Kalangan marjinal, warga lansia, penyandang disabilitas, dan lainnya kadang tidak diuntungkan akibat kebijakan iptekin yang kurang berpihak kepada mereka.
Heni menambahkan, masih banyak aktor-aktor di luar litbang pemerintah dan perguruan tinggi yang belum terlibat dalam kebijakan iptekin di tingkat daerah. Padahal, kolaborasi berbagai pihak penting untuk produksi pengetahuan, penyebaran pengetahuan, dan tindak lanjut sesuai dengan kebutuhan daerah.
Wakil Gubernur Jawa Timur Emil Elestianto Dardak mengatakan, pada tingkat daerah, ada suatu sistem inovasi daerah yang melibatkan elemen penta helix atau unsur masyarakat dan organisasi nonpemerintah. Tujuannya untuk meningkatkan daya saing daerah dan meningkatkan kesejahteraan masyarakat.
”Di Jawa Timur, kami mendorong agar dampak inovasi sejalan dengan visi dan misi pembangunan Jawa Timur. Dari 2014 hingga kini, roadmap pembangunan masih Agribisnis Berbasis Wisata dengan sembilan produk unggulan utama daerah,” katanya.
Sinergi antara intelektual, bisnis, dan pemerintah, menurut Emil, berperan untuk kepentingan masyarakat umum. Intelektual sebagai pencipta inovasi, bisnis sebagai inspirator dan menilai apakah inovasi itu berguna, serta pemerintah sebagai fasilitator dan regulator yang perlu mendukung seluruh pihak untuk berinovasi.
Menurut Pelaksana Tugas (Plt) Direktur Kebijakan Riset dan Inovasi Daerah Badan Riset dan Inovasi Nasional (BRIN) Sri Nuryanti, target pembangunan daerah cukup mudah untuk berubah. Secara internal dipengaruhi pergantian kepala daerah, perubahan target pembangunan, dan secara eksternal, yakni pandemi.
”Pada tingkat daerah telah terbentuk Badan Riset dan Inovasi Daerah (Brida) yang akan mengakselerasi kegiatan litbang di daerah untuk kepentingan kebijakan pemerintah daerah. Brida juga merupakan wadah kolaborasi multi-pihak agar dapat terlibat dalam riset dan inovasi,” ucapnya.

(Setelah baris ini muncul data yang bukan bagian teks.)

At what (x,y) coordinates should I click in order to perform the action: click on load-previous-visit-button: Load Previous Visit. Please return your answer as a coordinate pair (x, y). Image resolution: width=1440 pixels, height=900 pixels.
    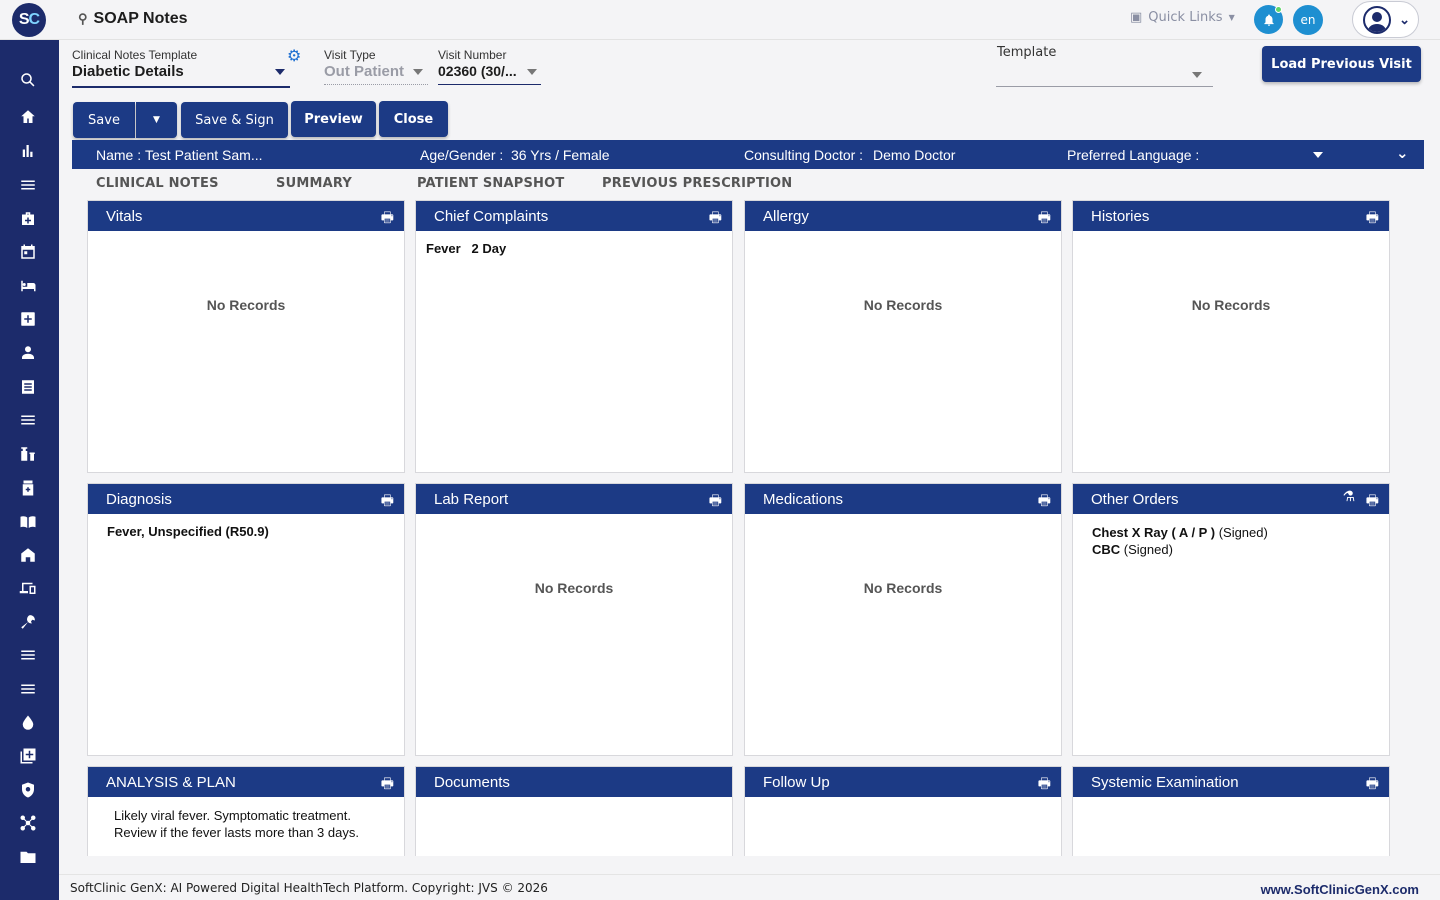
    Looking at the image, I should click on (1342, 64).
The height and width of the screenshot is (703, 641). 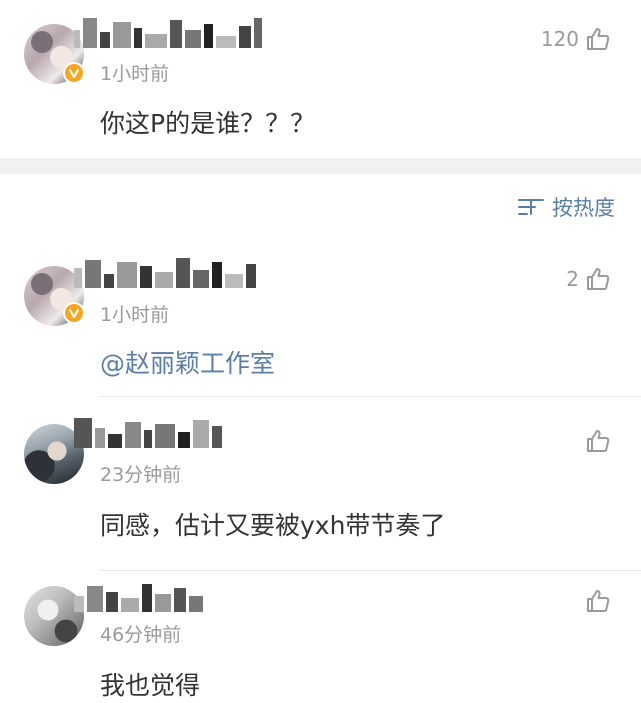 I want to click on like-count: 2, so click(x=572, y=279).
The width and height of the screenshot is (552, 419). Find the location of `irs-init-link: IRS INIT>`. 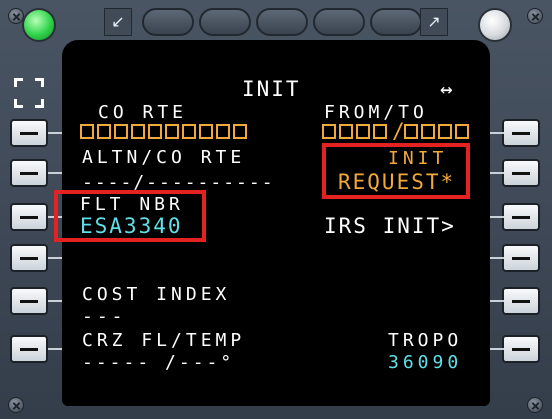

irs-init-link: IRS INIT> is located at coordinates (390, 226).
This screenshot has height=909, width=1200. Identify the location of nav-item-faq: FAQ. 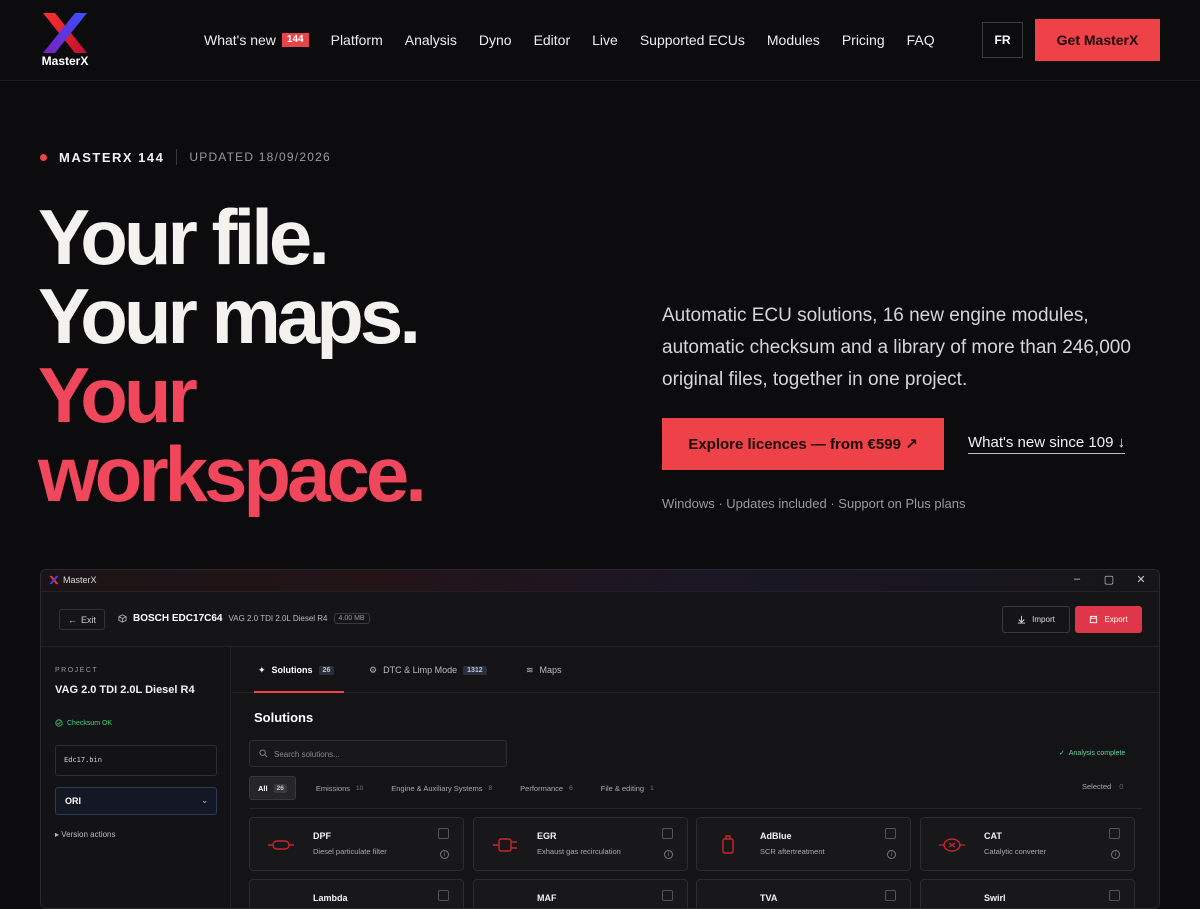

Selain itu, Forum Koordinasi Riset dan Inovasi Daerah (FKRID) akan dibentuk untuk menjadi wadah kepala daerah dan pihak lainnya untuk merumuskan rekomendasi kebijakan berbasis bukti dan sains. Kolaborasi dari seluruh pihak yang terlibat, menurut Sri, akan meningkatkan kesejahteraan setiap daerah.
Plt Direktur Perumusan Kebijakan Riset, Teknologi, dan Inovasi BRIN Dudi Hidayat menambahkan, BRIN sedari awal telah berkomitmen untuk membangun sistem inovasi yang inklusif dan berkelanjutan. Sekarang sudah saatnya untuk bekerja sama dalam memajukan riset dan inovasi di Indonesia.